WHAT YOU SHOULD DO |
Among the lines below, a stretch begins at the one with "The image size is (778, 645)." and ends at the one with "Focus the Bedrag opnemen amount field". Repeat that stretch exactly, ends included.

(SUPPLIED INFORMATION)

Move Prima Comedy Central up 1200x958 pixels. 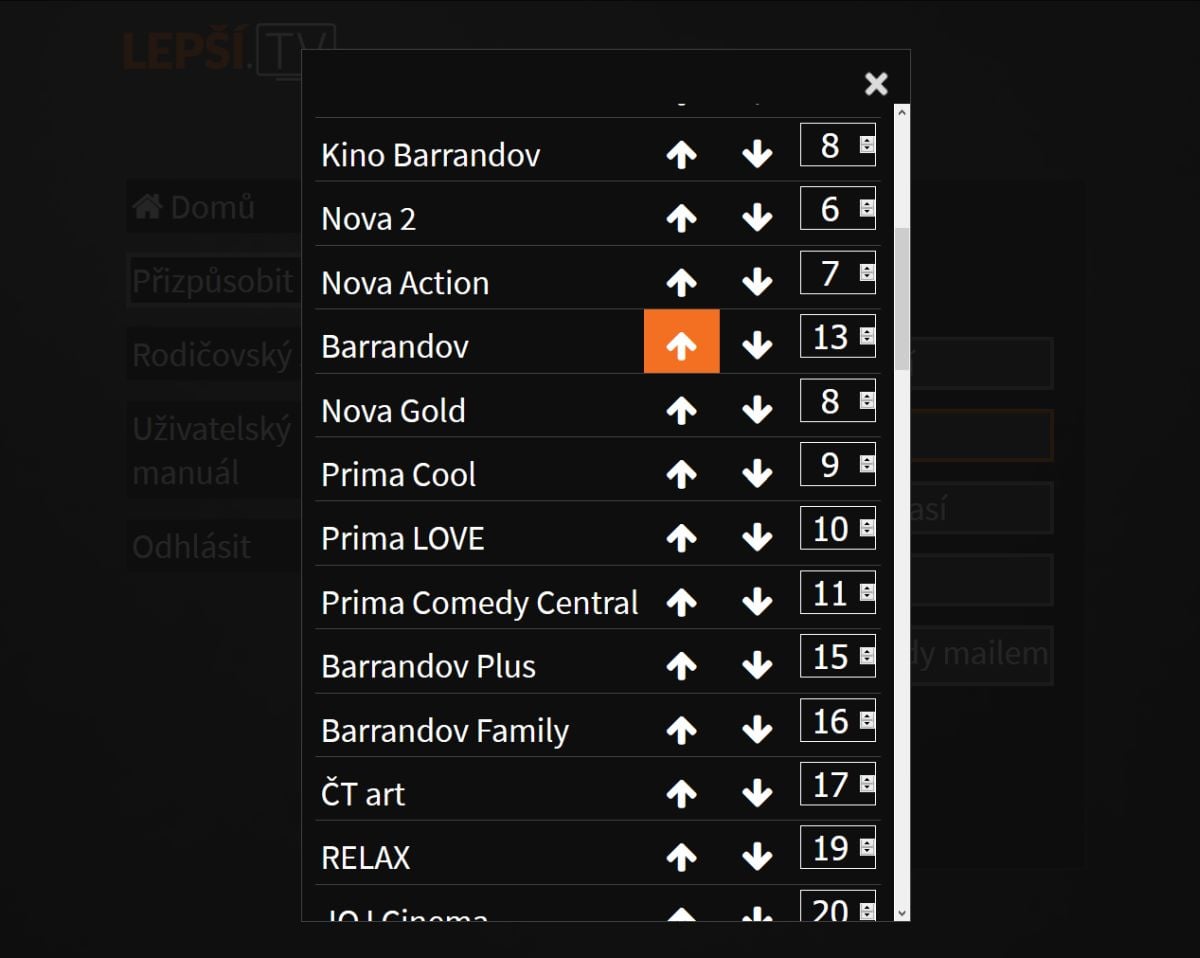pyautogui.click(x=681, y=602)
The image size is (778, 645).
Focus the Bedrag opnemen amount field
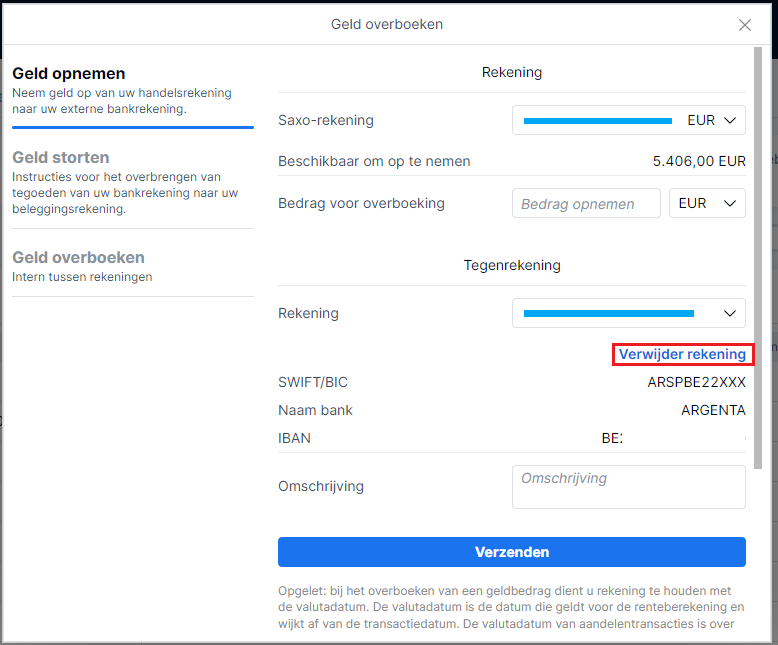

(End SUPPLIED INFORMATION)
(SUPPLIED INFORMATION)

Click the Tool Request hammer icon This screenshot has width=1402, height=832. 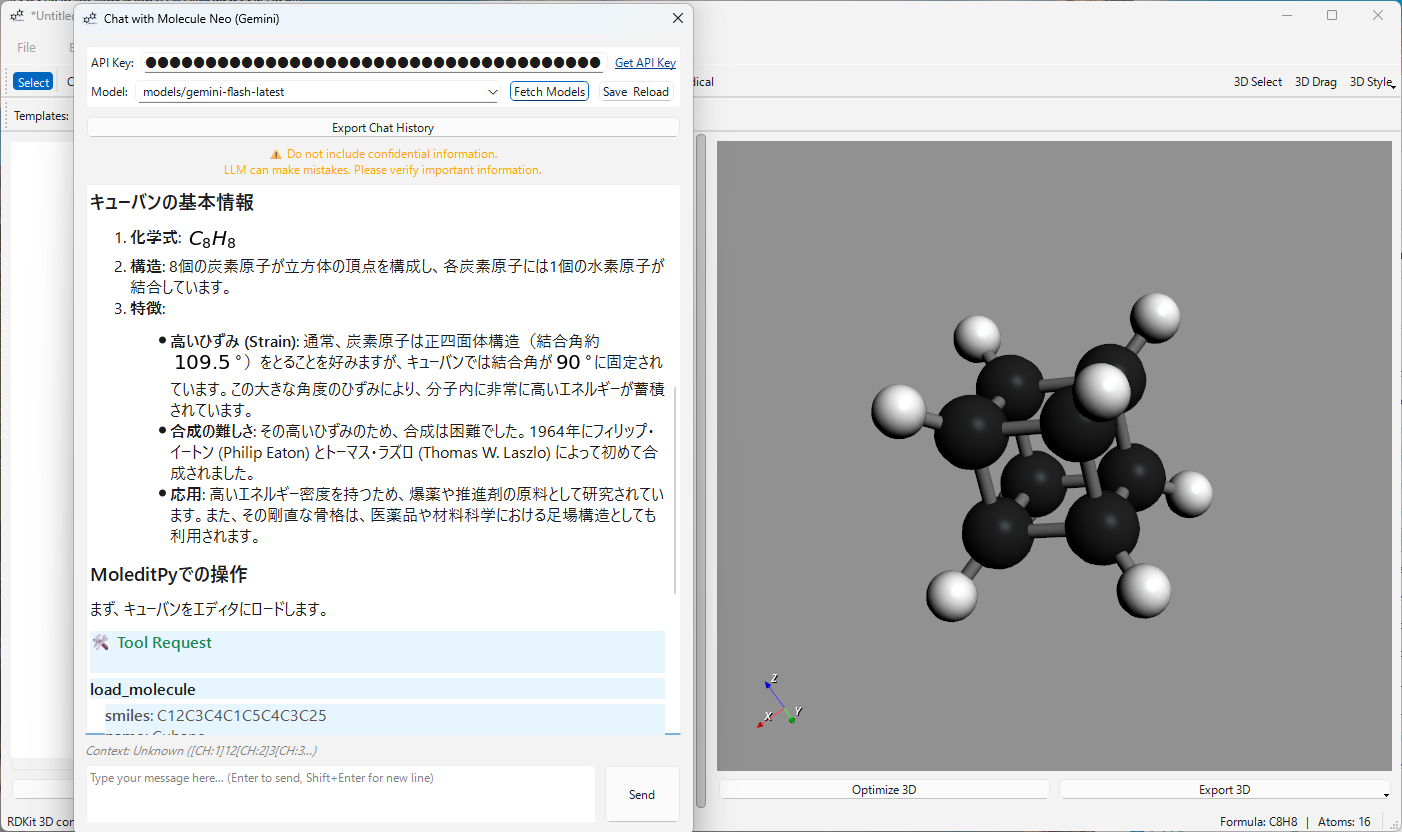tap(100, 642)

(End SUPPLIED INFORMATION)
(SUPPLIED INFORMATION)

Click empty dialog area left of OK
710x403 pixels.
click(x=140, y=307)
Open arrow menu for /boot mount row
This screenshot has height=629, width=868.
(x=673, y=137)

(End SUPPLIED INFORMATION)

RESPONSE TO THE EXERCISE |
The image size is (778, 645).
Focus the Bedrag opnemen amount field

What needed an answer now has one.